Der Tischler und Diakon Ralf Knoblauch, Seelsorger in Bonn, hat ihn geschaffen. Er hat schon ganz viele geschaffen. Solche Königinnen und Könige sind bei der Caritas, in Krankenhäusern, in Kirchen und Seniorenheimen, in Arztpraxen und Ausstellungen…

Sie stehen in Abu Dhabi, Chicago, Bonn und Wattenscheid, verbrannt im Flüchtlingslager Moria, in Hongkong und Jerusalem, in Spanien und in der Türkei, auf dem Flüchtlingsschiff Alan Kurdi, in Indien und Indonesien, in Wuppertal und in Oman… und seit Februar 2021 im Butzbacher Gefängnis.

„Die Würde kann dir keiner nehmen! Du bist ein Königskind, ein Geschenk Gottes!“ Das ist die Botschaft, die der Künstler Ralf Knoblauch mit seinen machtlosen und bescheidenen Königsskulpturen aus Holz seit Jahren transportiert. Das ist die Botschaft an uns. Und das an so vielen Orte dieser Erde. Jetzt auch in der JVA Butzbach.

Könige gibt es viele im christlichen Glauben. Im Alten Testament gibt es vor allem Königinnen und Könige, mancher eingesetzt gegen Gottes Bedenken. Die Weisen, die den beschwerlichen Weg nach Bethlehem gemacht haben, sind zu Königen geworden. Der eigentliche König ist Jesus, der Christus, selbst. Sein Königtum erahnen wir, wenn wir auf das Kreuz schauen. Von seiner Art des Königsseins hören wir besonders in der Leidensgeschichte und am Christkönigsfest.

In der Kirche ist das Wort vom König eingegangen in die Taufe. Erfreulicherweise können wir die Spendung dieses Sakramentes immer wieder erleben. Mit dem heiligen Chrisam wird der Täufling zum Priester, König und Propheten gesalbt.

Der kleine Mann, der die goldene Krone gerade nicht auf dem Kopf hat, sondern in der Hand, läuft nicht Gefahr Macht und Herrschaft, möglicherweise sogar Unterdrückung auszustrahlen. Er ist auch nicht eingebildet. Ganz im Gegenteil. Er will uns erinnern und trösten und stärken. Er will uns anschauen in Tränen, Leid und Angst, in furchtsamen Gesprächen über die Zukunft oder die drohende Abschiebung; er ist ein Mutmacher. Er will uns treffen, wenn wir meinen, dass uns die Würde abhandengekommen ist oder genommen wird. Fast spielerisch und fröhlich wendet er sich uns zu. Er spricht (ganz leise): Jeder Mensch ist ein Königskind! Jeder ist ein kleiner König.
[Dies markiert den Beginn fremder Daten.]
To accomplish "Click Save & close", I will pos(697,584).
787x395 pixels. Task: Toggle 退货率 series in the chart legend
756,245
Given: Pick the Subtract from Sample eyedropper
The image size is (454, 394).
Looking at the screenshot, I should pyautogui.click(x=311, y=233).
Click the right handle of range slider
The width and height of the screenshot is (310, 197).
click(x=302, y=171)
Warum? Gott liebt seine Geschöpfe. Diese Liebe ist unverlierbar; egal, was wir tun. Er ist ein „Liebesnarr“. Er ist sogar auf die Idee gekommen, selbst Mensch zu werden – und hat das tatsächlich auch getan.
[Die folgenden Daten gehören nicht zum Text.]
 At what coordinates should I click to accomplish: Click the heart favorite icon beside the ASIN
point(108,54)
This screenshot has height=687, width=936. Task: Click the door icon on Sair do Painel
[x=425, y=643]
Dieser Gott hat die Menschen als seine Ebenbilder erschaffen. Der Ausdruck „Ebenbild Gottes“ ist die Sprache der Bibel, um das auszudrücken, was wir heute als Menschenwürde bezeichnen. Menschenwürde wiederum kann und muss sich keiner von uns verdienen oder erarbeiten. Der kleine König hat also eine große Botschaft.

Ein besonderer Zugang in der JVA Butzbach, freiwillig gekommen, bleibt länger: Eine grobe Holzplastik aus altem Eichenholz, aus einem Stück geschlagen, Hemd und Hose angemalt, lächelt uns an und – hat eine goldene Krone in der Hand.

Ich habe den Wunsch, dass es vielen gelingt, die goldene Krone wieder auf den Kopf zu setzen.

P. Georg-D. Menke op, Pfarrer

Kleiner König

O Liebesnarr

O Liebesnarr,
brauchst Du denn Dein Geschöpf?
Es scheint mir so;
denn Du benimmst Dich, als ob Du ohne es nicht leben könntest.
Dabei bist Du doch das Leben, so dass jedes Ding von Dir das Leben hat und ohne Dich nichts lebt.
Warum bloß bist Du so vernarrt?
Weil Du Dich in Dein Geschöpf verliebt hast,
fandest Du an ihm in Dir selbst Gefallen und Ergötzen
und bist wie berauscht von der Sorge um sein Heil.
Es entflieht Dir und Du machst Dich auf die Suche nach ihm,
es entfernt sich von Dir und Du näherst Dich ihm.
Noch näher konntest Du ihm nicht kommen, als Dich mit seinem Menschsein zu bekleiden.